BERLIN ― Barred from his homeland for 36 years because of his suspected association with North Korea, Song Du-yul, a Korean-German college professor, said yesterday that he would try to visit South Korea next week.
“I plan to arrive in South Korea next Monday to attend seminars and other academic events,” Mr. Song said, adding that he had not heard about any preconditions from the South Korean government regarding his trip.
The National Intelligence Service, South Korea’s spy agency, and Hwang Jang-yop, the former secretary of North Korea’s Workers’ Party who defected to the South, suspected that Mr. Song was a member of the North Korean party’s political bureau. A South Korean court, however, ruled in 2001 that the argument lacked substantial evidence.

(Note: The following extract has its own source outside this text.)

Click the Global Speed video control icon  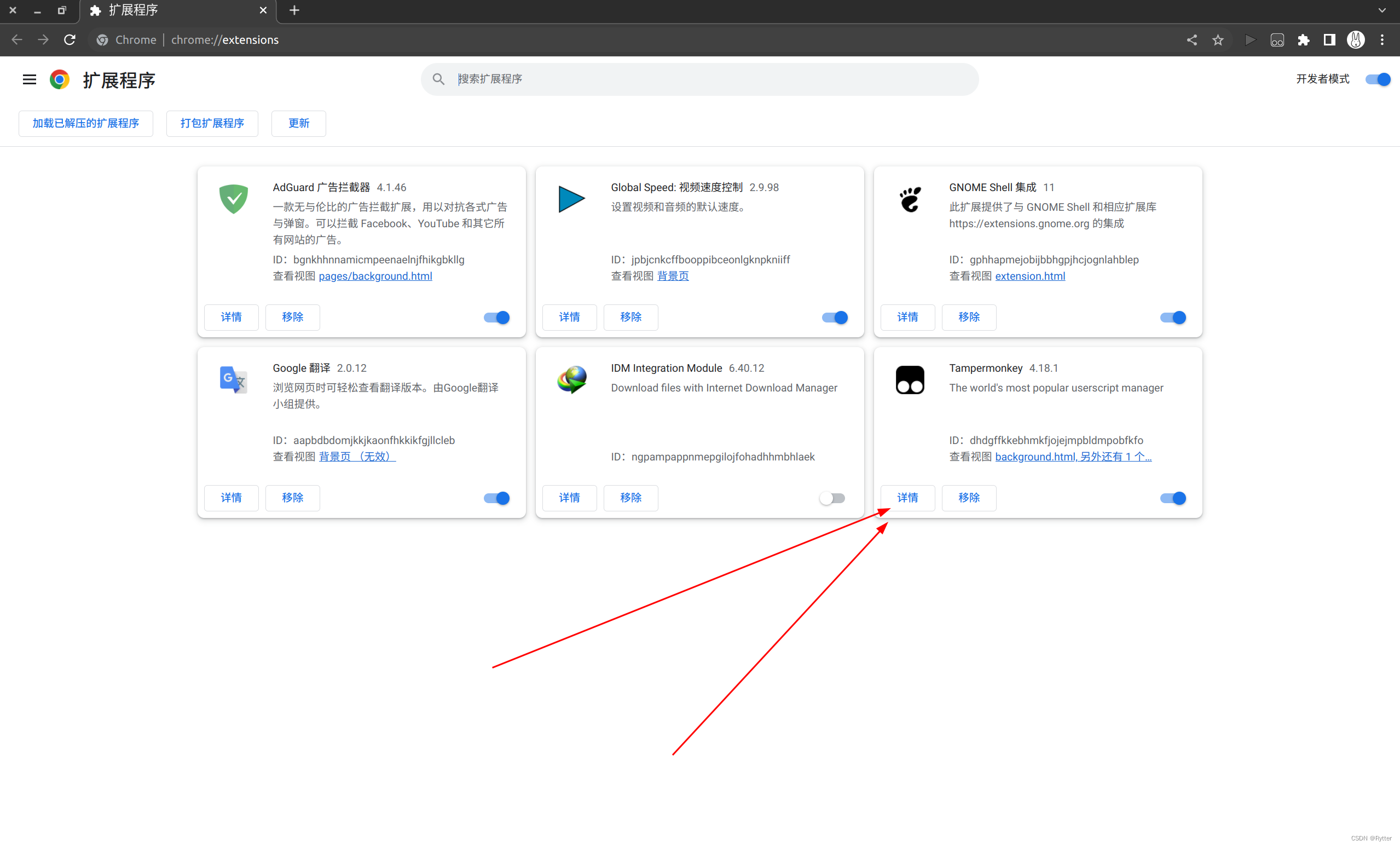(x=569, y=199)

Mr. Song said yesterday that he plans to attend a gathering of democracy advocates from abroad that is scheduled to take place from next Monday until Sept. 27. Mr. Song also said that he would lecture at Seoul National University and other schools here. He is a professor of philosophy and sociology at the University of Muenster.
The National Intelligence Service said yesterday that Mr. Song’s return to South Korea was a matter of his own free will. But it added that if he comes back, investigations of his past would be inevitable.
“There should be no legal problems associated with my planned trip to Korea,” Mr. Song said, “since the court ruled three years ago that the assertion that I was a Workers’ Party member of the North was groundless.”
Mr. Song also said he believed the Roh Moo-hyun administration held a favorable view of him, and intended to cooperate. “It is my understanding that the Blue House secretaries and the president had a discussion about my planned trip,” he said.
Mr. Song left the country to study in Germany in 1967, and the government has been demanding that he sign a letter declaring his intention to abide by South Korean laws as a precondition of his return. Mr. Song, however, has rejected that demand. “They are demanding that I repent for my entire life,” Mr. Song said. “No scholar will do such a thing. If I cannot return to Korea this time, I won’t try to come back any more.
“The South Korean government has no justification to bar me,” he added.
Mr. Song said he obtained German citizenship in 1993, and if South Korea bars his entry again, that may trigger diplomatic friction with Germany. “South Korean intelligence authorities probably are secretly wishing that I would not board the plane,” Mr. Song said.